The intubator then introduces the tip of the endtotracheal tube over the epiglottis (from through the nose or over the tongue and/or laryngoscope blade) and curves the tip of the tube from this position to slide over the epiglottis into the windpipe, and avoids the tip hitting the wall. Hitting the wall may have the undesirable effect of permitting the endotracheal tube to slide into the esophagus. The tip of the endotracheal tubes may be positioned sideways to the left opening and is kept overall in the center, to "curve" "up" and over the epiglottis into the windpipe. The tip of the tube therefore in spite of the lateral opening to the left, curves upwards, toward the ceiling of the room.. This curving up along the plane of the concave bend of the tube is one aspect of this disclosure. Any "sideways" or lateral bend would be detrimental although the tip of the tube, in practical terms, is sometimes held a millimeter sideways to the left of the intubator, to aim at the center of the space behind the epiglottis, where the trachea starts.

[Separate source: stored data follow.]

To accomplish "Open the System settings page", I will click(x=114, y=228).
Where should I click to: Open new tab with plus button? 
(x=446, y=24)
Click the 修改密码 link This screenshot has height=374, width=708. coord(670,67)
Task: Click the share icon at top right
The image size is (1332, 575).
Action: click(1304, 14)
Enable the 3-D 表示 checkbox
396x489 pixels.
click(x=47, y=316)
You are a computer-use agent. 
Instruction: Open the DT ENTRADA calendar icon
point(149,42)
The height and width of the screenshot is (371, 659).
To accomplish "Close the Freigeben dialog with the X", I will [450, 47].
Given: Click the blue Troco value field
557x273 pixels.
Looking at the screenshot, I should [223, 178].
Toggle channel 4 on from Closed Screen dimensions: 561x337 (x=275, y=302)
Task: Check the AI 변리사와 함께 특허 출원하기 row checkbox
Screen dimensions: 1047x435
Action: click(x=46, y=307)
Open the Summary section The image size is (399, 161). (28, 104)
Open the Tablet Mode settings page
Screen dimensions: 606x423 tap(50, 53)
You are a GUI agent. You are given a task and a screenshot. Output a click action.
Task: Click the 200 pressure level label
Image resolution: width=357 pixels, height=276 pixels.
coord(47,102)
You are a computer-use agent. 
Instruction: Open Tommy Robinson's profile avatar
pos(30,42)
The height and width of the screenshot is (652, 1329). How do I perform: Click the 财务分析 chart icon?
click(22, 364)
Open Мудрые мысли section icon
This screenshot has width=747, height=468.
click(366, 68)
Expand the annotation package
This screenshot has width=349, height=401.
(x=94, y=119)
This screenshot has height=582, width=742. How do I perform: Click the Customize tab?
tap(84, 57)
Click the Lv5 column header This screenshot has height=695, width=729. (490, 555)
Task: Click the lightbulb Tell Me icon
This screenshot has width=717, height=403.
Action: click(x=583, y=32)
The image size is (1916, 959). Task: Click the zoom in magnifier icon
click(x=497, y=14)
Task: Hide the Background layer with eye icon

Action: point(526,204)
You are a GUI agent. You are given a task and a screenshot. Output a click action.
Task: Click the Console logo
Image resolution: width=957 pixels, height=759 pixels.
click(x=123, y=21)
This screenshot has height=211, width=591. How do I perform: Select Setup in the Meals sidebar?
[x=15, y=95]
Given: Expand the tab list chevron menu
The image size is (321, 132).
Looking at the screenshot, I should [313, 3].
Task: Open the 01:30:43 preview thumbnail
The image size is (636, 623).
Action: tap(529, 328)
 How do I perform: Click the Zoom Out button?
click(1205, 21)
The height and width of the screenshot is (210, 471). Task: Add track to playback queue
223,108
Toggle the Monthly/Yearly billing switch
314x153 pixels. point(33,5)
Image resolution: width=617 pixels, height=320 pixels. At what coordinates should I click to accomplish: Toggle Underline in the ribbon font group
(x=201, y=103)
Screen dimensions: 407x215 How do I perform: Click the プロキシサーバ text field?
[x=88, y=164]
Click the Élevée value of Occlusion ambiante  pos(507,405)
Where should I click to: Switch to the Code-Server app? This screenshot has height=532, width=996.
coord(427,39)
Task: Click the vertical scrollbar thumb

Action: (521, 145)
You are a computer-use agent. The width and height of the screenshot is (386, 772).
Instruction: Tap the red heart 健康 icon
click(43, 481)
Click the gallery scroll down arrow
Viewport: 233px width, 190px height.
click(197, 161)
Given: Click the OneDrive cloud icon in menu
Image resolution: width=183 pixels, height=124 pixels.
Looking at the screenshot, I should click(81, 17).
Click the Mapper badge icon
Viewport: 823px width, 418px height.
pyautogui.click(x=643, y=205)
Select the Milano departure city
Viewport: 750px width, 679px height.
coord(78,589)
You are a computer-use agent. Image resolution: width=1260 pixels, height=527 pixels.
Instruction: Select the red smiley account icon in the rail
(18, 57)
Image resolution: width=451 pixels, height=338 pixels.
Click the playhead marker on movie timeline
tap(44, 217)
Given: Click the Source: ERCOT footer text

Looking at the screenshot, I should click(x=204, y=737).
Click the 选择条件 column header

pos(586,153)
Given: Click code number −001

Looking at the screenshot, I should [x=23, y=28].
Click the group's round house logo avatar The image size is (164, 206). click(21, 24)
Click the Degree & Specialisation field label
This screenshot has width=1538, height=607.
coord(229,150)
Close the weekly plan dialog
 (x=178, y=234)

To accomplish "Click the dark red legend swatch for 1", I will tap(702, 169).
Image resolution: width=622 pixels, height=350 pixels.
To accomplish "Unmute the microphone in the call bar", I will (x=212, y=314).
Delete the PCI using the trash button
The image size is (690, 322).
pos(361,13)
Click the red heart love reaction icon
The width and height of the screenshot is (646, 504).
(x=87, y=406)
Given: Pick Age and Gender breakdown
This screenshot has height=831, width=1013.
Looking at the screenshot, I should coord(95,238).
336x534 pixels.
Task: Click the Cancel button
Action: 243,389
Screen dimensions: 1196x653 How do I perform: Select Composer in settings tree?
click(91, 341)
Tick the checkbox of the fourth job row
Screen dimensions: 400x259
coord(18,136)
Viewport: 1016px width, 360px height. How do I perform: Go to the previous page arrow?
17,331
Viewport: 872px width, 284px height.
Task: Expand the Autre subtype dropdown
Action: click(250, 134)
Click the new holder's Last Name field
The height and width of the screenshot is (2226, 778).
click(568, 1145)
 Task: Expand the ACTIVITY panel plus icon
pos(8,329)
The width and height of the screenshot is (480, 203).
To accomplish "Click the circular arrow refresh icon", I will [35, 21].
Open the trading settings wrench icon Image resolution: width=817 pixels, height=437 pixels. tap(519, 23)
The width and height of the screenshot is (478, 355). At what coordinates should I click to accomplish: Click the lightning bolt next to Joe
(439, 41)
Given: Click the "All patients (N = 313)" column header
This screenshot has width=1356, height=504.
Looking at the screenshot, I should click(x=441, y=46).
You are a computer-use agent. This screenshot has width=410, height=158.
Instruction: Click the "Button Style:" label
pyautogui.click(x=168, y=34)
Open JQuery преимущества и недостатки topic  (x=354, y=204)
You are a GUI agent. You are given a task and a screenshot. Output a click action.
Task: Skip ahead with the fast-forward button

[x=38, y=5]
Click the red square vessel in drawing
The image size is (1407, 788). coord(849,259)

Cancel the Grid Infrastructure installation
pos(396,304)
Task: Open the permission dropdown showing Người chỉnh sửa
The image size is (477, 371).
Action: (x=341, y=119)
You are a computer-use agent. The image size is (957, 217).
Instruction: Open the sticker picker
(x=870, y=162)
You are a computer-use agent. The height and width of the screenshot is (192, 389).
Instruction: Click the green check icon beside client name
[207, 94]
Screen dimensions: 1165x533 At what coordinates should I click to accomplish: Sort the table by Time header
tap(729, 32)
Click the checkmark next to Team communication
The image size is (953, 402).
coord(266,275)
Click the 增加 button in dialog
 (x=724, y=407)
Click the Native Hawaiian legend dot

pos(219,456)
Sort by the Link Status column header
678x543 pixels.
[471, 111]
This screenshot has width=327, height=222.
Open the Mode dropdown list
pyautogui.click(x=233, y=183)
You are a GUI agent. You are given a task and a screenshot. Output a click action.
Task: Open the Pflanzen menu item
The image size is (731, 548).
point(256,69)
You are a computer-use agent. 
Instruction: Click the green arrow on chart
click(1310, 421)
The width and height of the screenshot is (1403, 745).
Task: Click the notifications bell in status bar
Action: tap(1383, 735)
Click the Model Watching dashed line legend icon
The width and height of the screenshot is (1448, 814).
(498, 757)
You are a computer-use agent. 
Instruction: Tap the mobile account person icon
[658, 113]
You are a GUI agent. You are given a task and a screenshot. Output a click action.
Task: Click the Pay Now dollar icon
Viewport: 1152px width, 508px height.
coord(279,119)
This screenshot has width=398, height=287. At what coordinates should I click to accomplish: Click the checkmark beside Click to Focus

Advantages

Embodiments of this invention represent an improvement in the art by providing an operator to adjust the angle of a distal tip of an endotracheal tube, thereby permitting the operator to insert the endotracheal tube into an animal while decreasing the likelihood of causing trauma to the animal's mouth, pharynx, epiglottis, larynx, or trachea. Prior art devices are made rigid, or have complicated internal mechanisms, and therefore can cause trauma to sensitive tissues. Additionally, embodiments of this invention can enable bending of a flexible tip without requiring a traction string or other feature to be within the air flow lumen during intubation. This can also avoid blockage of the air flow lumen with the animal's secretions and thereby permit a more patent passage of air. Incorporation by Reference

All publications disclosed are herein incorporated fully by reference as if separately so incorporated.

INDUSTRIAL APPLICABILITY

The devices and methods of this disclosure will find industrial applicability in medicine, pediatrics, pulmonary disease, emergency medicine, anesthesia, and veterinary medicine.

Claims

1. An endotracheal tube, comprising:

a flexible tube having a flexible tip;

a sidewall surrounding an airflow lumen within said tube; and

a tension string conduit parallel to and lateral from said airflow lumen within said sidewall and having a traction string disposed within said tension string conduit, said traction string attached to a distal portion of said flexible tip; and

a proximal end of said traction string extending through a proximal end of said tension string conduit.

2. The endotracheal tube of Claim 1, said proximal end of said tension string conduit comprising a reinforced portion of sufficient strength to decrease the likelihood of said traction string cutting into said proximal end of said endotracheal tube.

3. The endotracheal tube of any of Claims 1 or 2, said proximal end of the traction string being attached to a pull ring sized to fit loosely on a finger of an operator's hand.

4. The endotracheal tube of any of Claims 1 to 3, said airflow lumen comprising a corrugated material.

5. The endotracheal tube of any of claims 1 to 4, further comprising an inflatable cuff at said endotracheal tube's distal portion.

6. A method for intubating an animal, comprising:

providing an endotracheal tube of any of Claims 1 to 4;

inserting said endotracheal tube into said animal's mouth or nasal passage;

providing tension on said traction ring to bend the distal tip of said endotracheal tube, permitting said distal tip to pass the epiglottis; and

advancing said endotracheal tube past said animal's epiglottis.

7. The method of Claim 6, further comprising:

providing tension on said traction string to permit said distal tip to bend and to pass through the animal's larynx; and

advancing said endotracheal tube past the animal's larynx and into the animal's trachea.

8. The method of any of Claims 6 and 7, further comprising:

severing said traction string at a location proximal to said proximal end of said endotracheal tube.

9. The method of any of Claims 6 to 8, said animal being a human being.

10. The method of any of Claims 6 to 9, where said animal is a neonatal animal.